Could you copy exactly the lines from the one containing "You are a computer-use" through the last line of the records, leaving out every picture?
[PROVIDED RECORDS — start]
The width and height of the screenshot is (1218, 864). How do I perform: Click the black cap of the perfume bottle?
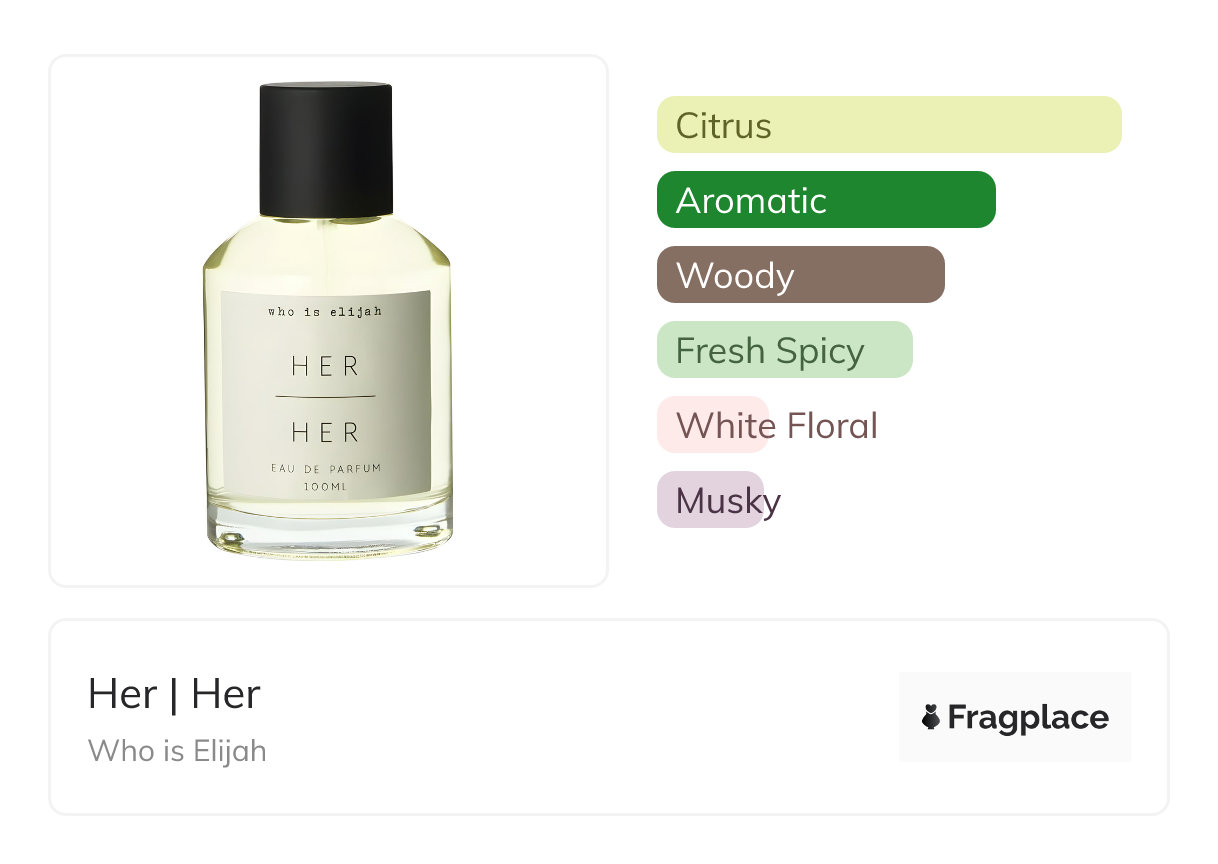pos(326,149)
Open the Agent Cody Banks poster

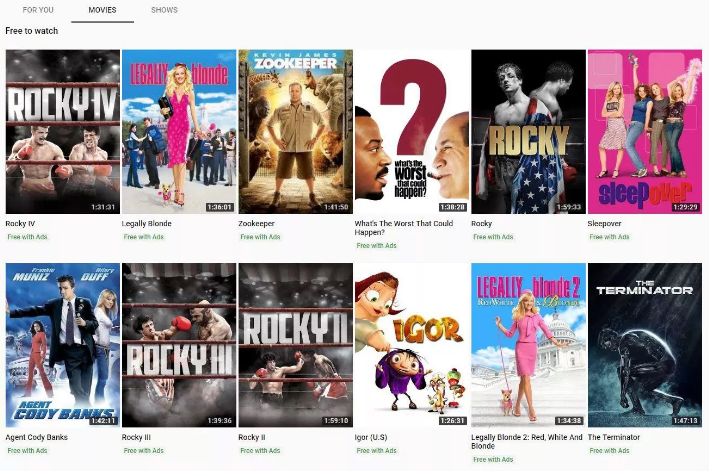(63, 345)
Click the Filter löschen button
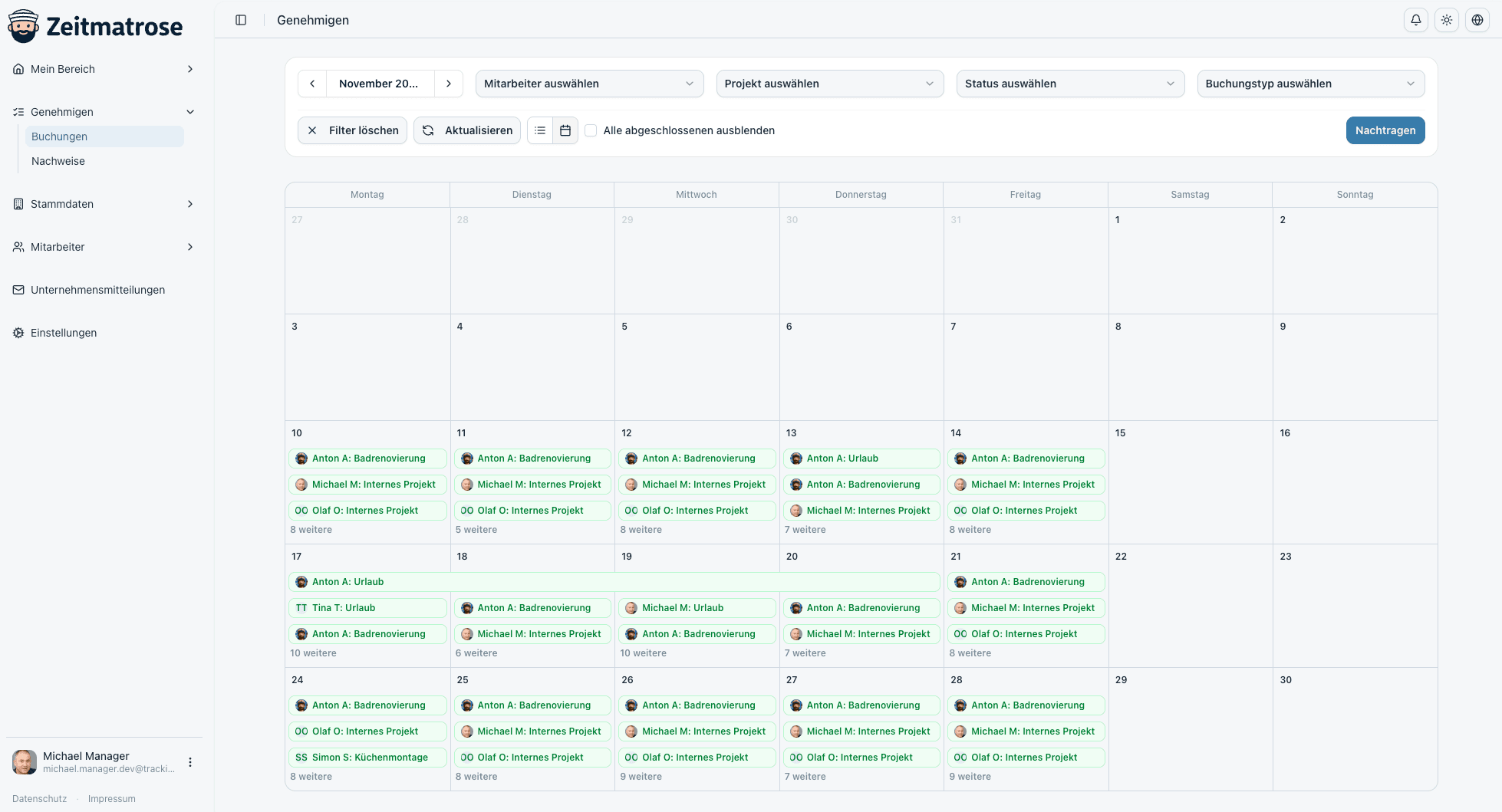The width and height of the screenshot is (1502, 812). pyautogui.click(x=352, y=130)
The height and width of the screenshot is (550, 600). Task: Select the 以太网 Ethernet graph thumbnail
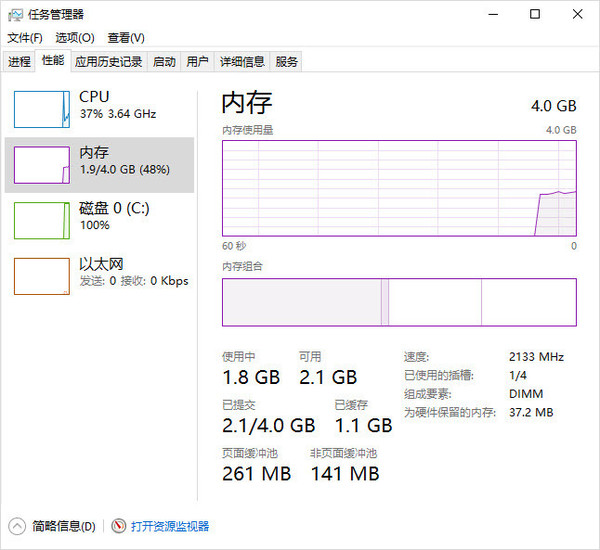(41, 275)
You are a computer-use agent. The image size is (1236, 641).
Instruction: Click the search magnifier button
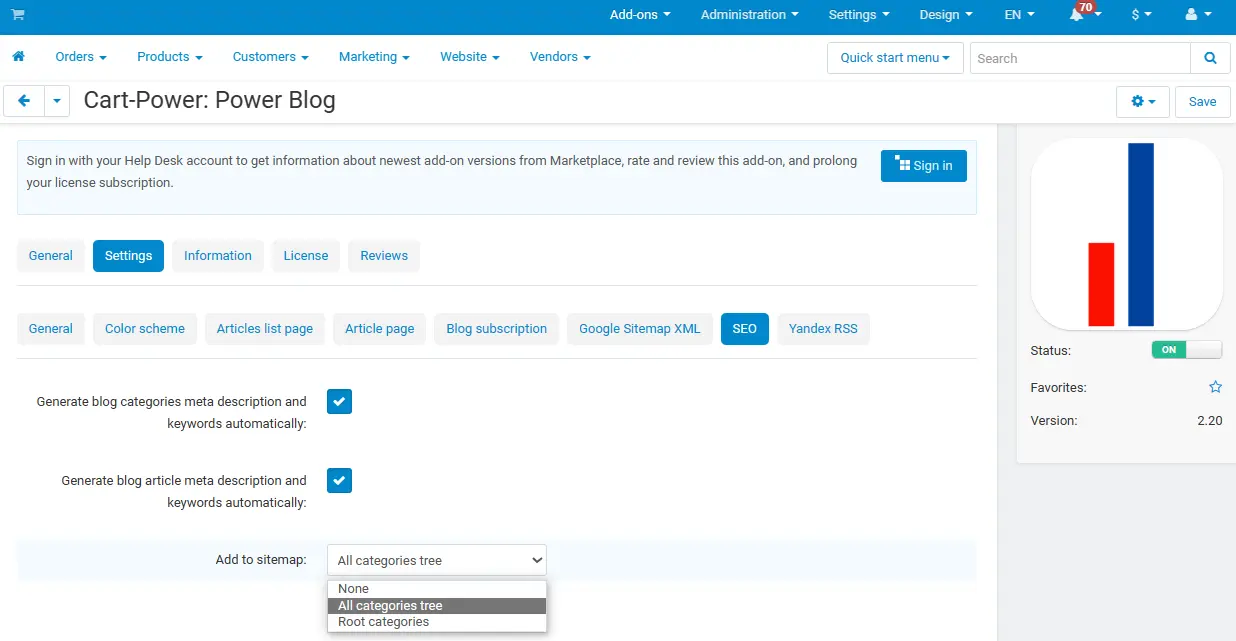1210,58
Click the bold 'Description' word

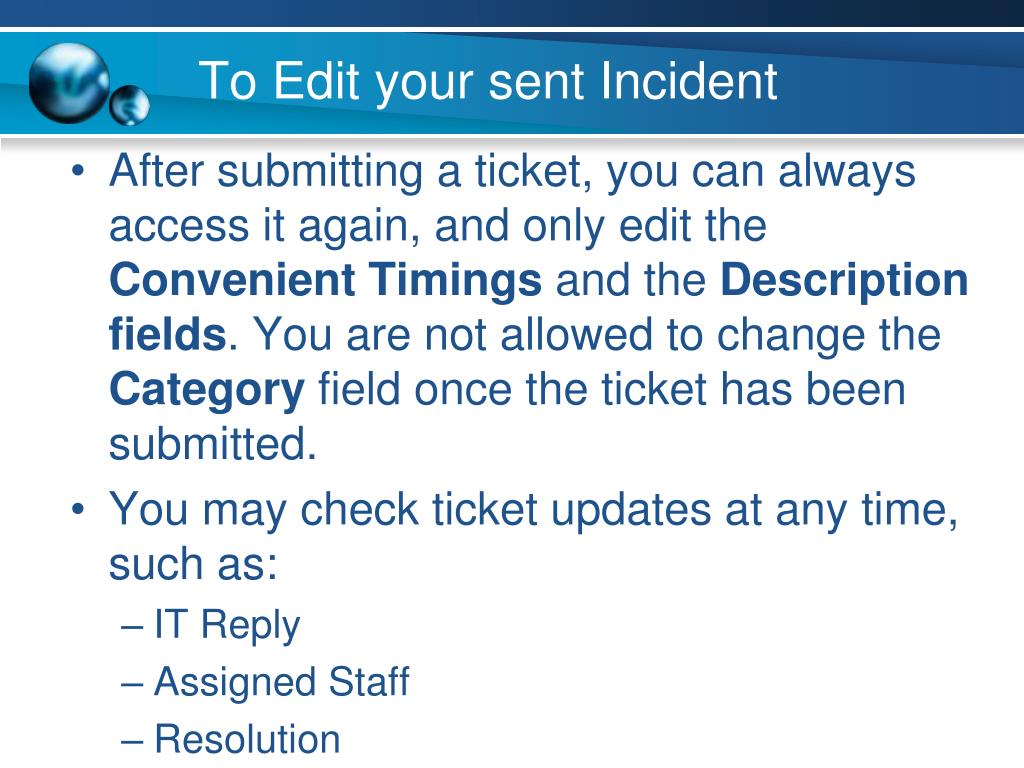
[PROVIDED RECORDS — finish]
> _REPLY TO THE EXERCISE_
You are a computer-use agent. The image size is (1236, 641).
Instruction: Click the search magnifier button
1210,58
Click the bold 'Description' word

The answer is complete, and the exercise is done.